February 28, 2026
Govt raises loan limit to Rs10 million for low-cost housing, cuts mark-up to 5%
Revised Mera Ghar Mera Aashiana scheme targets 500,000 housing units in four years and aligns subsidy with actual disbursements
February 28, 2026

The Economic Coordination Committee (ECC) of the Cabinet has approved revised features of the Mera Ghar Mera Aashiana (MGMA) low-cost housing finance scheme, increasing the maximum loan limit to Rs10 million and setting a uniform end-user mark-up rate of 5 percent.
The meeting, chaired by the finance minister at the Finance Division, considered a summary from the Ministry of Housing and Works seeking changes to the mortgage financing framework. The committee endorsed expansion of the eligible housing size to units up to 10 marlas or flats up to 1,500 square feet and approved a four-year target to support financing of around 500,000 housing units.
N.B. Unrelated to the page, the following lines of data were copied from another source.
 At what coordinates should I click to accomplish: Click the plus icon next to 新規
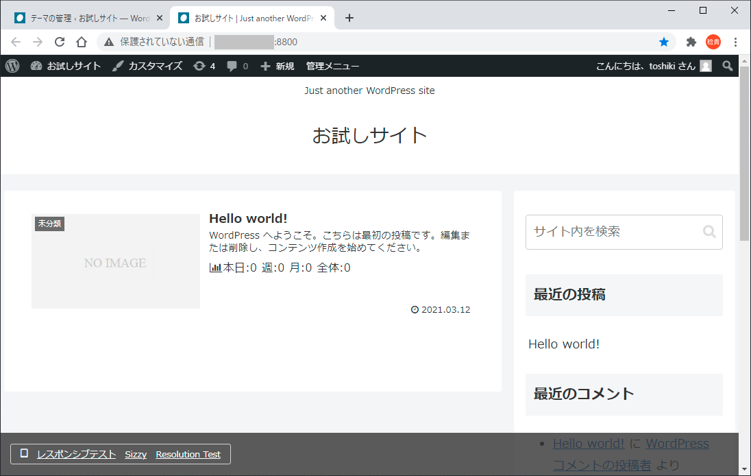click(264, 66)
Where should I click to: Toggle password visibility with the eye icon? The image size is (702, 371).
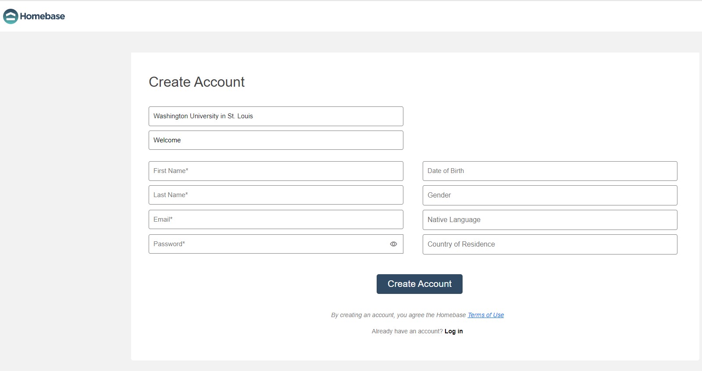[393, 244]
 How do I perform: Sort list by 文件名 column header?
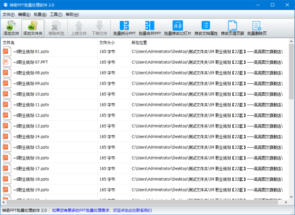9,43
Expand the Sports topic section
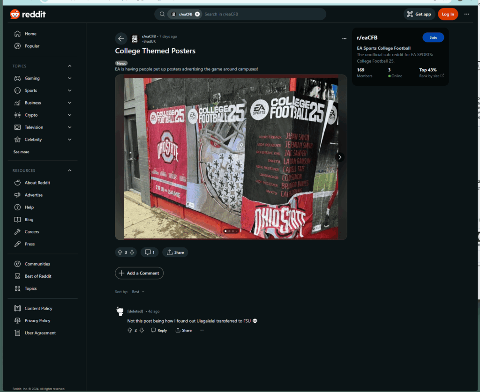The height and width of the screenshot is (392, 480). click(69, 90)
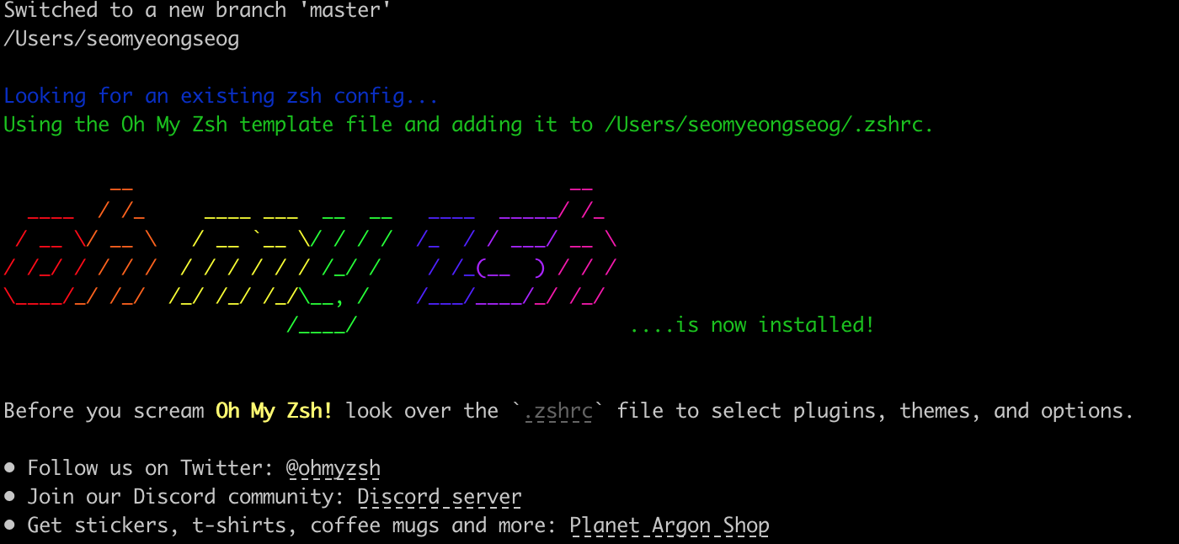Open the @ohmyzsh Twitter link
Image resolution: width=1179 pixels, height=544 pixels.
click(x=333, y=468)
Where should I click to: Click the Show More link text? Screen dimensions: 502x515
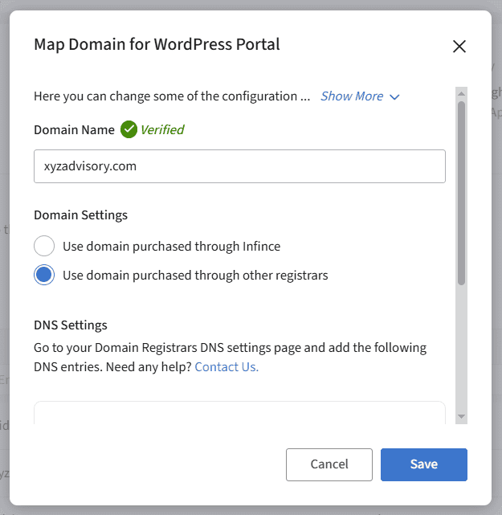click(x=352, y=96)
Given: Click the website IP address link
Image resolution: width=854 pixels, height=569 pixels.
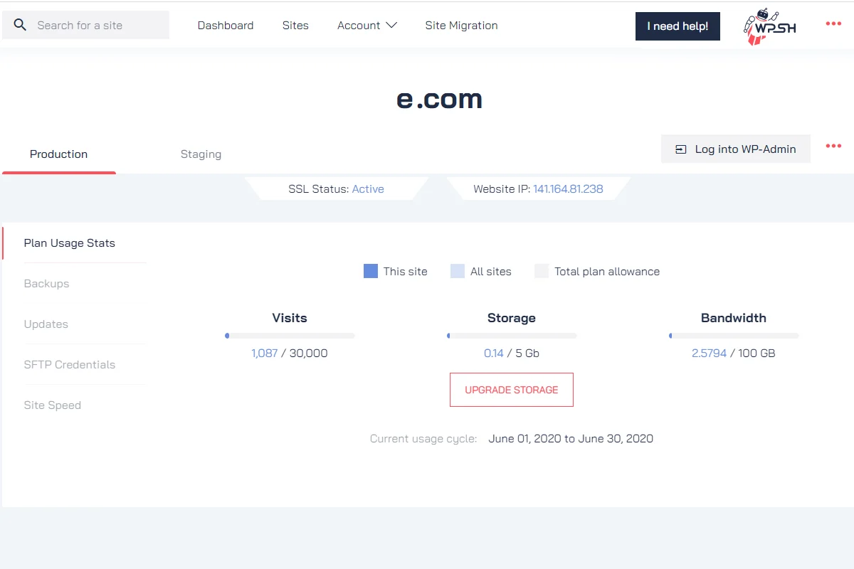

The mark-up rate, previously set at 8 percent, has been unified at 5 percent. The ECC also directed that loans already disbursed under the scheme be adjusted to the revised 5 percent rate to ensure uniformity. Implementation will continue through the State Bank of Pakistan (SBP).
The committee approved year-wise subsidy estimates linked to disbursement of 50,000 housing units by June 30, 2026. It emphasised that subsidy payments would be aligned with actual loan disbursements and accommodated within annual fiscal allocations.
According to SBP data shared with the ECC, banks have received 10,594 applications seeking Rs32.288 billion in financing. So far, 344 loans amounting to Rs810 million have been disbursed.
In separate decisions, the ECC approved a technical supplementary grant (TSG) of Rs7.289 million for the ICT component of the “National Program for Enhancing Command Areas in Barani Areas of Pakistan” to support agricultural productivity in rain-fed regions.